Quand je la revois en septembre sur le campus où je traîne sans être inscrit nulle part, elle est au milieu d’un groupe de militants qui distribuent des tracts en soutien aux femmes de ménage en grève. Je la vois rire sans qu’elle me remarque et je m’éclipse. Je passe mon temps dans ma chambre que j’ai repeinte en noir et j’écoute du blues, encore du blues, toujours du blues.
Après l’automne le plus morne de ma courte vie, on s’enfonce dans l’hiver et j’ai l’impression que je vis toujours la même journée. Je n’ai aucun projet à part celui de partir en stop sur les routes, mais je ne pars pas. Un soir, dans un bar, je rejoins quelques connaissances. C’est l’anniversaire de je ne sais plus qui et je ne sais pas pourquoi je suis là, à part pour boire quelques bières à l’œil. Il y a beaucoup de monde qui va et qui vient, des rires et du bruit et je suis au milieu de la foule comme un écueil dans la baie des trépassés, immobile et silencieux. Soudain, Sophie est là, devant moi. C’est comme une apparition, comme si elle avait attendu le moment propice, celui où le désespoir est si profond qu’on songe à une solution définitive. Je ne l’ai pas vue entrer et pourtant, elle est là et elle me sourit.

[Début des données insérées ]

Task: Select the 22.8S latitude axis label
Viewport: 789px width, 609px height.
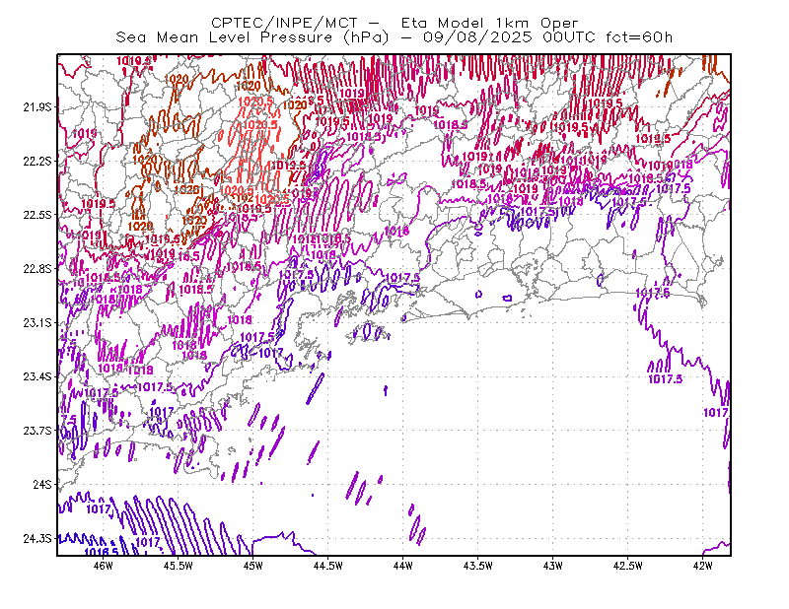Action: (37, 269)
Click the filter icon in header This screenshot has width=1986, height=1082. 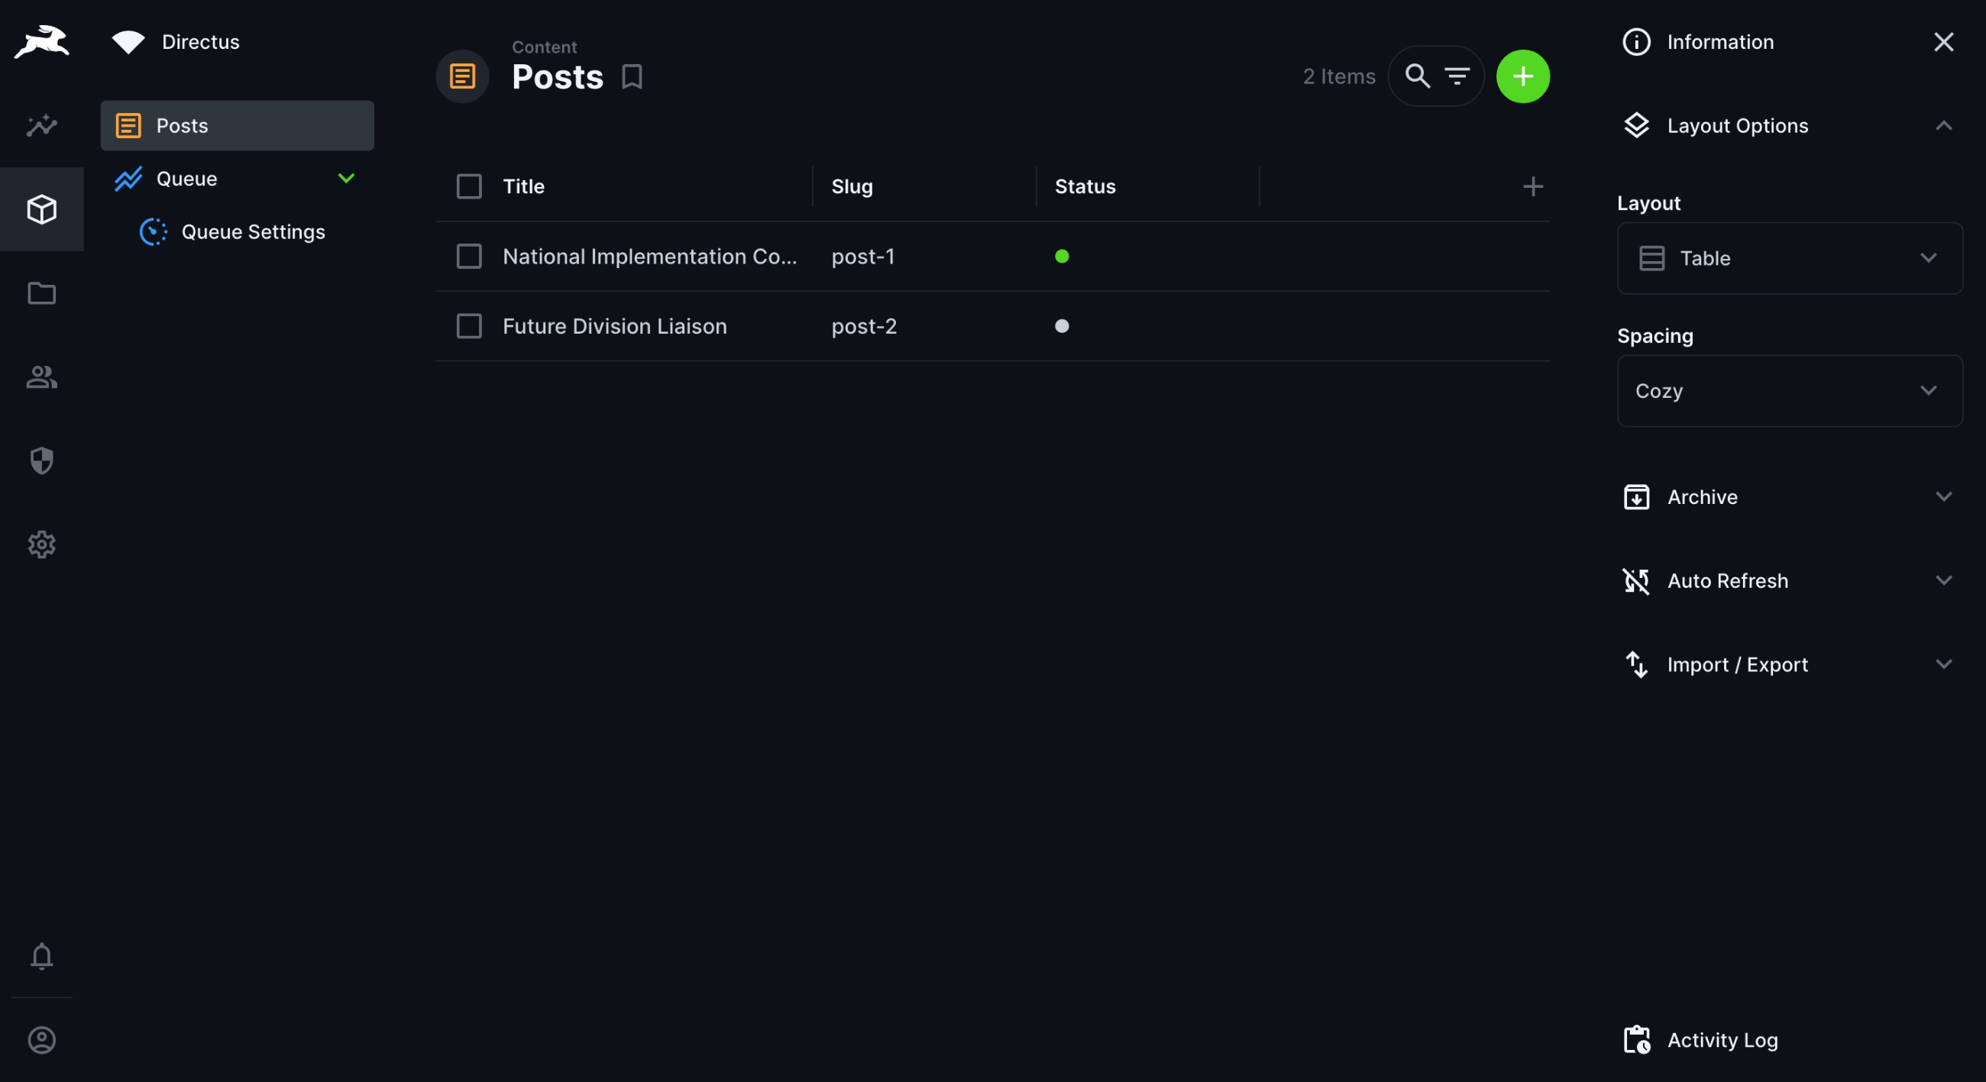point(1456,76)
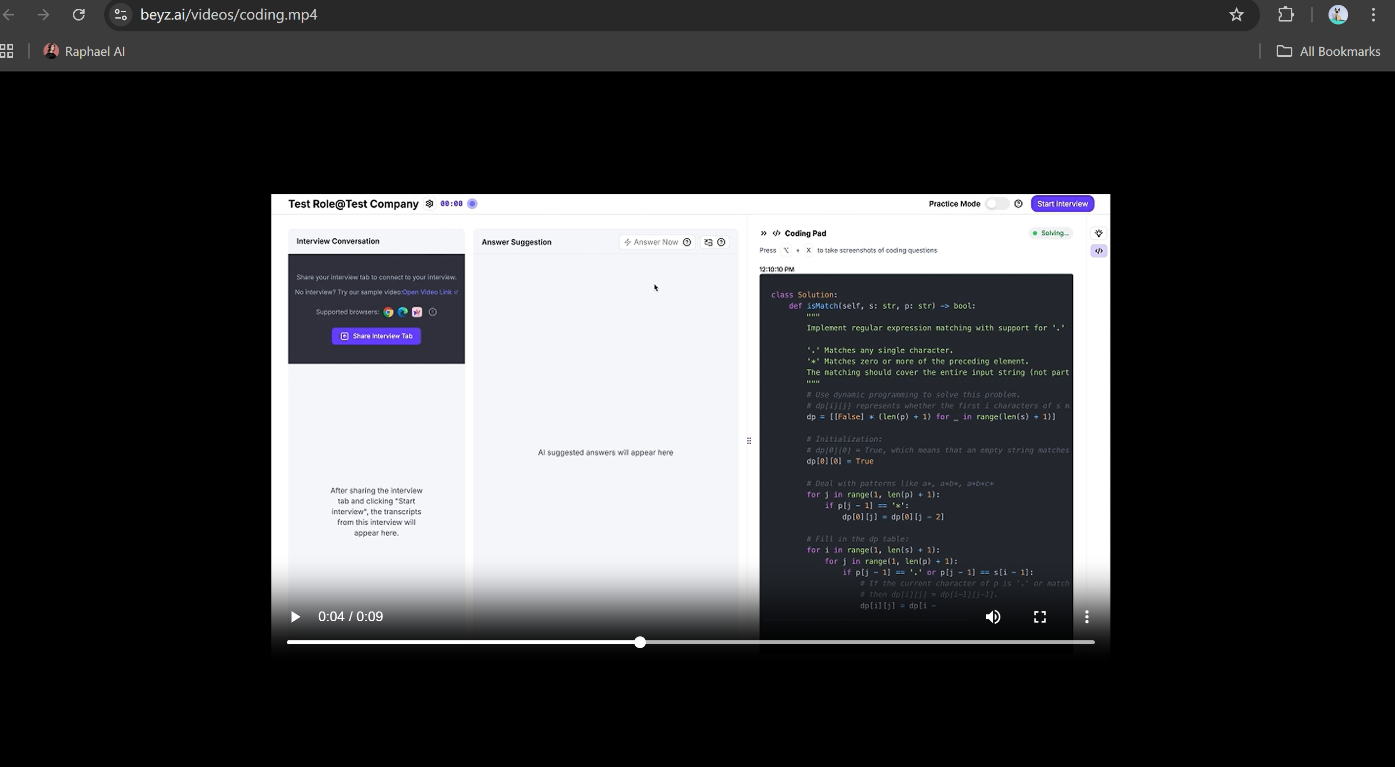Reload the current page
The height and width of the screenshot is (767, 1395).
pyautogui.click(x=79, y=15)
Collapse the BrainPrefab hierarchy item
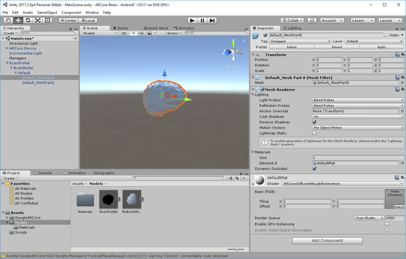The height and width of the screenshot is (259, 406). pyautogui.click(x=7, y=63)
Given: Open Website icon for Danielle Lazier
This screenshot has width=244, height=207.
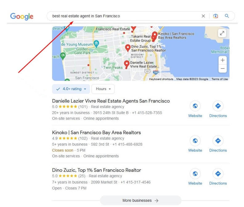Looking at the screenshot, I should pyautogui.click(x=195, y=106).
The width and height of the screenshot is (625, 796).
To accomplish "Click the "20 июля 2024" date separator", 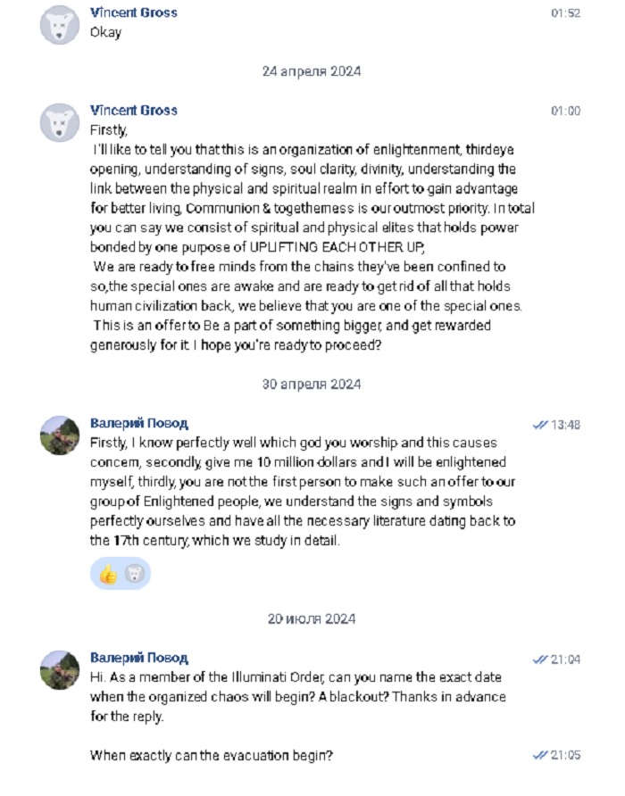I will (x=312, y=618).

Je grommelle quelques syllabes sans aucun sens. J’essaye de sourire, mais je ne sais plus faire.
Quelques syllabes de plus, mais toujours pas de propos articulé. Le tourbillon dans ma tête dit qu’il ne faut pas qu’elle reparte, mais je ne sais pas quoi dire ou faire.
Alors je me décide. Je la prends par la main et nous sortons dans l’air glacé. Quelques pas et nous sommes au bord du fleuve. Les lumières de la ville dansent sur l’eau noire. Sa main est chaude dans la mienne.
Et elle m’embrasse ou je l’embrasse, je ne sais plus. Ce n’est pas mon premier baiser, mais c’est le premier où je n’ai pas l’impression de jouer un rôle dans une mauvaise comédie. C’est bon, tellement bon qu’on recommence et recommence encore. Sophie finit par me dire qu’elle meurt de froid et me demande si je veux venir chez elle pour qu’on fasse l’amour au chaud.
C’est comme ça que tout a commencé. Trois semaines plus tard, on est parti en stop à travers l’Italie, la Grèce jusqu’à une plage au sud du Péloponnèse si belle et si déserte début avril qu’on n’est pas allé plus loin. Quand nous sommes rentrés, nous avons loué un appartement avec Christian et sa copine. Sophie est entrée à l’École Normale et elle m’a inscrit à tous les concours de la fonction publique possibles et imaginables. J’ai fini documentaliste dans un collège. Pourtant, Kerouac est le seul auteur que je lui ai fait découvrir. C’est elle qui m’a initié à tous mes héros Irving, Harrison, Le Clézio, Murakami…
Elle m’a fait découvrir beaucoup d’autres choses pendant nos quarante ans de vie commune, la paternité étant peut-être la plus importante. Ce fragment de ma vie est un hommage à une femme exceptionnelle, aujourd’hui comme hier.